Some people have argued that the Senate file pilfering could not have violated the law, because the files were reportedly on a shared network drive that was not password-protected. (See, for instance, Jack Shafer’s Slate article.) Assuming those facts, were the accesses unlawful?
Here’s the relevant wording from the Computer Fraud and Abuse Act (18 U.S.C. 1030):
Whoever … intentionally accesses a computer without authorization or exceeds authorized access, and thereby obtains … information from any department or agency of the United States … shall be punished as provided in subsection (c) …
…
[T]he term ”exceeds authorized access” means to access a computer with authorization and to use such access to obtain or alter information in the computer that the accesser is not entitled so to obtain or alter
To my non-lawyer’s eye, this looks like a judgment call. It seems not to matter that the files were on a shared server or that the staffers may have been entitled to access other files on that server.

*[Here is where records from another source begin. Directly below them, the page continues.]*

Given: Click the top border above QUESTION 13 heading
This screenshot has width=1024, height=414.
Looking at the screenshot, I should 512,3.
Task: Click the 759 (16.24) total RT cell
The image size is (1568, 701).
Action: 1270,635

The key issue is whether the staffers were “entitled to” access the particular files in question. And this issue, to me at least, doesn’t look clear-cut. The fact that it was easy to access the files isn’t dispositive – “entitled to access” is not the same as “able to access”. (An “able to access” exception would render the provision vacuous – a violation would require someone to access information that they are unable to access.)

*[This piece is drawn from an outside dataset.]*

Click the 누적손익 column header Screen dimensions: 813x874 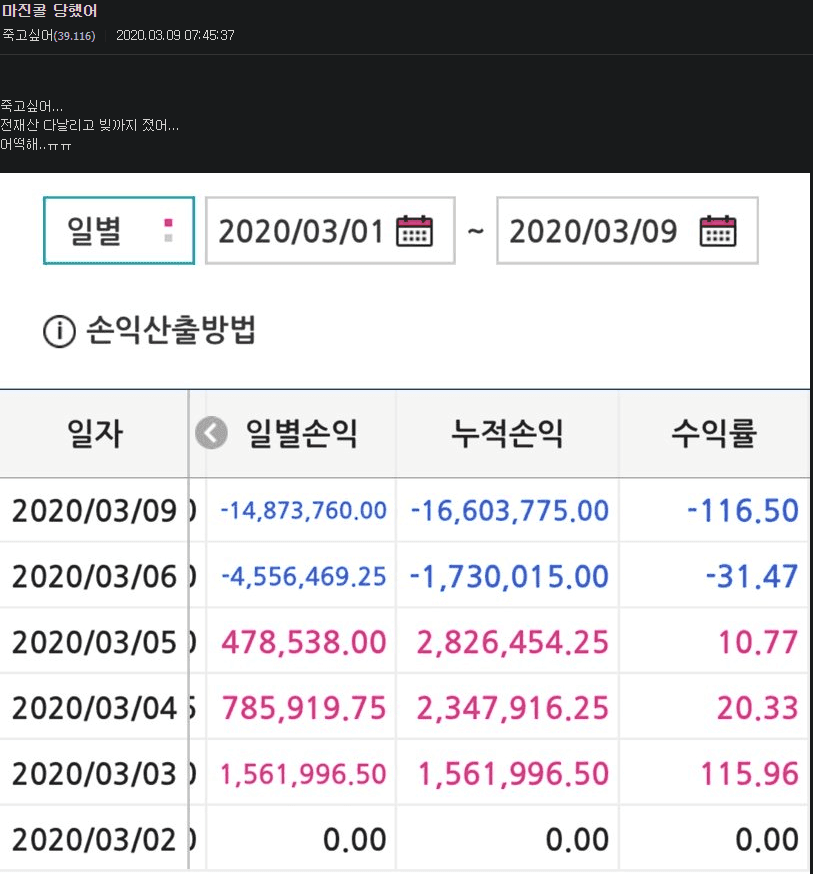pos(507,434)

The lack of password protection cuts in favor of an entitlement to access, if failure to protect the files is taken to indicate a decision not to protect them, or at least an indifference to whether they were protected. But if the perpetrators knew that the failure to use password protection was a mistake, that would cut against entitlement. The rules and practices of the Senate seem relevant too, but I don’t know much about them.
The bottom line is that unsupported claims that the accesses were obviously lawful, or obviously unlawful, should be taken with a large grain of salt. I’d love to hear the opinion of a lawyer experienced with the CFAA.
(Disclaimer: This post is only about whether the accesses were lawful. Even if lawful, they appear unethical.)